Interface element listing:
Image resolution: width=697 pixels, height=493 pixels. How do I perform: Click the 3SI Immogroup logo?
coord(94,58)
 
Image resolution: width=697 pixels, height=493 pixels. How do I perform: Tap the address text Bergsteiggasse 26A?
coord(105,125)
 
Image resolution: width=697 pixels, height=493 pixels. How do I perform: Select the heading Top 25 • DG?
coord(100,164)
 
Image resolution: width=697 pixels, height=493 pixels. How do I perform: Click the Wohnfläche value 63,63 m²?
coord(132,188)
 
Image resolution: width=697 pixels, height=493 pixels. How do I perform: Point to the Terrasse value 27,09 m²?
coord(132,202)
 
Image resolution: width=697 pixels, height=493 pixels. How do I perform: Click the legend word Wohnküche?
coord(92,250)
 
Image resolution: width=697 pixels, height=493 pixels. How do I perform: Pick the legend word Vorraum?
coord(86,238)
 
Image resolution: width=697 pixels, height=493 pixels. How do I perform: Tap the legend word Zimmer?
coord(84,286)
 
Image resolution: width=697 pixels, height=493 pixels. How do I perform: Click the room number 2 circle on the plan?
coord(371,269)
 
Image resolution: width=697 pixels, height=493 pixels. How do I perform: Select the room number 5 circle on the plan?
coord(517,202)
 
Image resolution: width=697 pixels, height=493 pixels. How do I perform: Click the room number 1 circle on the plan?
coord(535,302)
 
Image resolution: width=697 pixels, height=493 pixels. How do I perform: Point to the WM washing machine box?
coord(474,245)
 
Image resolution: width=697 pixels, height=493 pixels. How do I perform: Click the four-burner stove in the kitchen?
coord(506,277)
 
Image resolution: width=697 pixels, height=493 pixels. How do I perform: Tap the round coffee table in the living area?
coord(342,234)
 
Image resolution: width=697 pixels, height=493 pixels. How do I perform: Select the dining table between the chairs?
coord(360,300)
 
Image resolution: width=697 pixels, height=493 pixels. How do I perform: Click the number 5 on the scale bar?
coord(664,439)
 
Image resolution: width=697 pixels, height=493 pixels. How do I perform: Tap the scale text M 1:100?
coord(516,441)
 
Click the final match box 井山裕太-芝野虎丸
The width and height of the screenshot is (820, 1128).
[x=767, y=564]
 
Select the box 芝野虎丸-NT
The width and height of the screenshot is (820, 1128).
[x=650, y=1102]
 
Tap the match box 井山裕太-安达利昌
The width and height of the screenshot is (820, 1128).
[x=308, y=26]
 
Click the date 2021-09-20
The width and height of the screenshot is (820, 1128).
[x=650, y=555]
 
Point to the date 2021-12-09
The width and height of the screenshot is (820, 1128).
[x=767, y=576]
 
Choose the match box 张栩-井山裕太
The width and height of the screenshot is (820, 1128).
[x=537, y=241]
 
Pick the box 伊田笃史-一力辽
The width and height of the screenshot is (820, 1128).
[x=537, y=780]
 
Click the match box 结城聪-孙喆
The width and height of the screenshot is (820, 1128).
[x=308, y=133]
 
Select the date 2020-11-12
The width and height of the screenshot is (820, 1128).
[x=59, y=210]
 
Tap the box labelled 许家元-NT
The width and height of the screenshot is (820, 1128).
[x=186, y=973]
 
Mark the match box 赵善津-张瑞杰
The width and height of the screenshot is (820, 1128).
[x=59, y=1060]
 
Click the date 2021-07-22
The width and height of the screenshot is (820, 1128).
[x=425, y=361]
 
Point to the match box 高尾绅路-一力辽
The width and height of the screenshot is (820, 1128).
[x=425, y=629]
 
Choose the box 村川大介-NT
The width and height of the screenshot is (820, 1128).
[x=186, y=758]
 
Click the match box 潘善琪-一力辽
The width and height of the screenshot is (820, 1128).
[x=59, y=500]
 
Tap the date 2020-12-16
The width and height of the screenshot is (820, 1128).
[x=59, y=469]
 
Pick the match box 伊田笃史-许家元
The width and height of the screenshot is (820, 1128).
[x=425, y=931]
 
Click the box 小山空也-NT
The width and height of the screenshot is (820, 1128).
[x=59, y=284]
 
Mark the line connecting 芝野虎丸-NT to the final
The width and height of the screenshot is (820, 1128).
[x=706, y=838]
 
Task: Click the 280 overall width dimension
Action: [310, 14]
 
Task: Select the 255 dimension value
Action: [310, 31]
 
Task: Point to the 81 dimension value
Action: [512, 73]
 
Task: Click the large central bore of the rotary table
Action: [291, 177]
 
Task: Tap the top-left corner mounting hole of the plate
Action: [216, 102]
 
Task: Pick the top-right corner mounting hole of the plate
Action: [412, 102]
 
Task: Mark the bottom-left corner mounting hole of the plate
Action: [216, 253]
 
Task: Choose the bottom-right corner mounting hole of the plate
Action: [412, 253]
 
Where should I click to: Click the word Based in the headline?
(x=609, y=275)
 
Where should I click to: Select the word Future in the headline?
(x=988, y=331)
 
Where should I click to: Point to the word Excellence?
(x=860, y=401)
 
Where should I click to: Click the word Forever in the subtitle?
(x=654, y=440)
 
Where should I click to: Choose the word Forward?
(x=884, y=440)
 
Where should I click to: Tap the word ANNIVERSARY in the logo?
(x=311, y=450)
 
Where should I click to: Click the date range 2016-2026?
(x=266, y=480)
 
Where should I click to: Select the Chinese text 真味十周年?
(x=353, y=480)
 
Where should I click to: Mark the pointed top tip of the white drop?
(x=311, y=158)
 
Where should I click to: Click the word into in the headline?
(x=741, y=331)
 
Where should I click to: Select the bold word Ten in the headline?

# [INSTRUCTIONS FOR THE TASK]
Rewrite the stretch of the listing from the line containing "Select the box 芝野虎丸-NT" through the line containing "[x=767, y=576]", replacing "match box" with "game box" and leaving everything else unchanged.

# [WRITTEN RESPONSE]
Select the box 芝野虎丸-NT
The width and height of the screenshot is (820, 1128).
[x=650, y=1102]
 
Tap the game box 井山裕太-安达利昌
The width and height of the screenshot is (820, 1128).
[x=308, y=26]
 
Click the date 2021-09-20
The width and height of the screenshot is (820, 1128).
[x=650, y=555]
 
Point to the date 2021-12-09
The width and height of the screenshot is (820, 1128).
[x=767, y=576]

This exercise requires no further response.